__Goal__. Could you reproduce the entries word for word, from the very first line through the line containing "pyautogui.click(x=89, y=363)", both ends included?

__Input for this task__.
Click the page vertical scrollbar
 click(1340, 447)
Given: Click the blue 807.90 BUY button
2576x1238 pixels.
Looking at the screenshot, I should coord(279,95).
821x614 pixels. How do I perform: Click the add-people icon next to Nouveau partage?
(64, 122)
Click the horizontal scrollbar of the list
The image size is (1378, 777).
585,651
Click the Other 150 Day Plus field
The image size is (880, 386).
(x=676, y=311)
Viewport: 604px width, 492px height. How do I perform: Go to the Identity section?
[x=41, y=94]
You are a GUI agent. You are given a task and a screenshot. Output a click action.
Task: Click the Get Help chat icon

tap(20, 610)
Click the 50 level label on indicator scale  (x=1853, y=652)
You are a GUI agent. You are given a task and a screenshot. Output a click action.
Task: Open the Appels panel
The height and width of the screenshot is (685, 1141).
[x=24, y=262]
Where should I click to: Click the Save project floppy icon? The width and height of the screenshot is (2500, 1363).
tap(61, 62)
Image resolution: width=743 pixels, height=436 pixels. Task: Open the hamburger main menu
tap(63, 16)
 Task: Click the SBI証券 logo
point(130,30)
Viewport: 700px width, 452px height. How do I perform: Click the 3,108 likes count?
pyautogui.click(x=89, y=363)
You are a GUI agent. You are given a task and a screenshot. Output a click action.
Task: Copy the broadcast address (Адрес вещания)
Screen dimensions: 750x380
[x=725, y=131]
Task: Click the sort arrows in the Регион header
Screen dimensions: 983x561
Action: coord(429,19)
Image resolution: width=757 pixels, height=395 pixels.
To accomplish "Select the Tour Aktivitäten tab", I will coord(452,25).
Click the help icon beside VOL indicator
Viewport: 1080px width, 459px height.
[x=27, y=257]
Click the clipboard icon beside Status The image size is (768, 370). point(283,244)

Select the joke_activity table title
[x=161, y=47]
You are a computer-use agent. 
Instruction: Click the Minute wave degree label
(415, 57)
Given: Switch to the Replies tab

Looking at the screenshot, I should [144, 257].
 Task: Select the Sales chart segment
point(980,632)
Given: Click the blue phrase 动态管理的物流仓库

__Written answer__.
Click the page vertical scrollbar
 click(1340, 447)
Given: Click the blue 807.90 BUY button
2576x1238 pixels.
Looking at the screenshot, I should coord(279,95).
821x614 pixels. How do I perform: Click the add-people icon next to Nouveau partage?
(64, 122)
Click the horizontal scrollbar of the list
The image size is (1378, 777).
585,651
Click the Other 150 Day Plus field
The image size is (880, 386).
(x=676, y=311)
Viewport: 604px width, 492px height. How do I perform: Go to the Identity section?
[x=41, y=94]
You are a GUI agent. You are given a task and a screenshot. Output a click action.
Task: Click the Get Help chat icon

tap(20, 610)
Click the 50 level label on indicator scale  (x=1853, y=652)
You are a GUI agent. You are given a task and a screenshot. Output a click action.
Task: Open the Appels panel
The height and width of the screenshot is (685, 1141).
[x=24, y=262]
Where should I click to: Click the Save project floppy icon? The width and height of the screenshot is (2500, 1363).
tap(61, 62)
Image resolution: width=743 pixels, height=436 pixels. Task: Open the hamburger main menu
tap(63, 16)
 Task: Click the SBI証券 logo
point(130,30)
Viewport: 700px width, 452px height. How do I perform: Click the 3,108 likes count?
pyautogui.click(x=89, y=363)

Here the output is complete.